Copy exactly the lines that run from the line containing "Open search from the right Info rail" to the end of the material below, both ends included.

== == ==

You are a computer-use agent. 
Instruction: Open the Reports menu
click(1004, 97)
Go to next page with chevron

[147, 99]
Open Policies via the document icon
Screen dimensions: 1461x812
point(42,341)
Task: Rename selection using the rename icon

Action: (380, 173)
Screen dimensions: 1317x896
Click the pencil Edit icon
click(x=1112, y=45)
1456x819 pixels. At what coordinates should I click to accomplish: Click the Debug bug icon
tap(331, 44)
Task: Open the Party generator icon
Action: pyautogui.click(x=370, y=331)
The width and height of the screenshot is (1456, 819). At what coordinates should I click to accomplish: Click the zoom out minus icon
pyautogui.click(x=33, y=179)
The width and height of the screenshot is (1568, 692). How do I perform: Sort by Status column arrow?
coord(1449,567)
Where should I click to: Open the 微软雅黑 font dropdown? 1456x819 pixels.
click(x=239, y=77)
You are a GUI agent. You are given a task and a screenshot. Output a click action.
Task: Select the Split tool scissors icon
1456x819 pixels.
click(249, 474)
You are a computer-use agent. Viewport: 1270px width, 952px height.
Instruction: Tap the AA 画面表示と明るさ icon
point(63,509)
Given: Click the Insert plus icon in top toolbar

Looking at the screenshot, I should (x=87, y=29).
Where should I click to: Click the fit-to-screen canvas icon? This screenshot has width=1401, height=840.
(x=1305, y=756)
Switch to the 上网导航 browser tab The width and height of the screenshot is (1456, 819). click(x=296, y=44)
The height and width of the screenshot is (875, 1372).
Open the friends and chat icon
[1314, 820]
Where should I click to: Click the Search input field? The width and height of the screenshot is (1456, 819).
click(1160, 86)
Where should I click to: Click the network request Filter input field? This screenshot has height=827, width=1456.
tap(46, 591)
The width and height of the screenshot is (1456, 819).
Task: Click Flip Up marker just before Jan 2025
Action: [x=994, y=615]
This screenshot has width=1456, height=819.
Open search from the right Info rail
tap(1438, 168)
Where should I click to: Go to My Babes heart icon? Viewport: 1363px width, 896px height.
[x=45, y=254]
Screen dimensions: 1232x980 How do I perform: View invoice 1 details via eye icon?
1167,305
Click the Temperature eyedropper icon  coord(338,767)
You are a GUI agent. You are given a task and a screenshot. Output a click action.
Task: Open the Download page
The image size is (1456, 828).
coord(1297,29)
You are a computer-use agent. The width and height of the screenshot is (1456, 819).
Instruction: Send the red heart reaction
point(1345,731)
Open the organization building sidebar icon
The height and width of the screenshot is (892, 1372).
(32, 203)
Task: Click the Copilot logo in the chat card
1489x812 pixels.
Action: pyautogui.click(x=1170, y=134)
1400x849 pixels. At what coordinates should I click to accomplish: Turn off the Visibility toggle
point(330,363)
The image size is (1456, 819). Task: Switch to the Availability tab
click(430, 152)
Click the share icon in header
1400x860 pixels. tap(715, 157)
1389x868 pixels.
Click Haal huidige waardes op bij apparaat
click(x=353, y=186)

== == ==

*WRITTEN RESPONSE*
Open search from the right Info rail
tap(1438, 168)
Where should I click to: Go to My Babes heart icon? Viewport: 1363px width, 896px height.
[x=45, y=254]
Screen dimensions: 1232x980 How do I perform: View invoice 1 details via eye icon?
1167,305
Click the Temperature eyedropper icon  coord(338,767)
You are a GUI agent. You are given a task and a screenshot. Output a click action.
Task: Open the Download page
The image size is (1456, 828).
coord(1297,29)
You are a computer-use agent. The width and height of the screenshot is (1456, 819).
Instruction: Send the red heart reaction
point(1345,731)
Open the organization building sidebar icon
The height and width of the screenshot is (892, 1372).
(32, 203)
Task: Click the Copilot logo in the chat card
1489x812 pixels.
Action: pyautogui.click(x=1170, y=134)
1400x849 pixels. At what coordinates should I click to accomplish: Turn off the Visibility toggle
point(330,363)
The image size is (1456, 819). Task: Switch to the Availability tab
click(430, 152)
Click the share icon in header
1400x860 pixels. tap(715, 157)
1389x868 pixels.
Click Haal huidige waardes op bij apparaat
click(x=353, y=186)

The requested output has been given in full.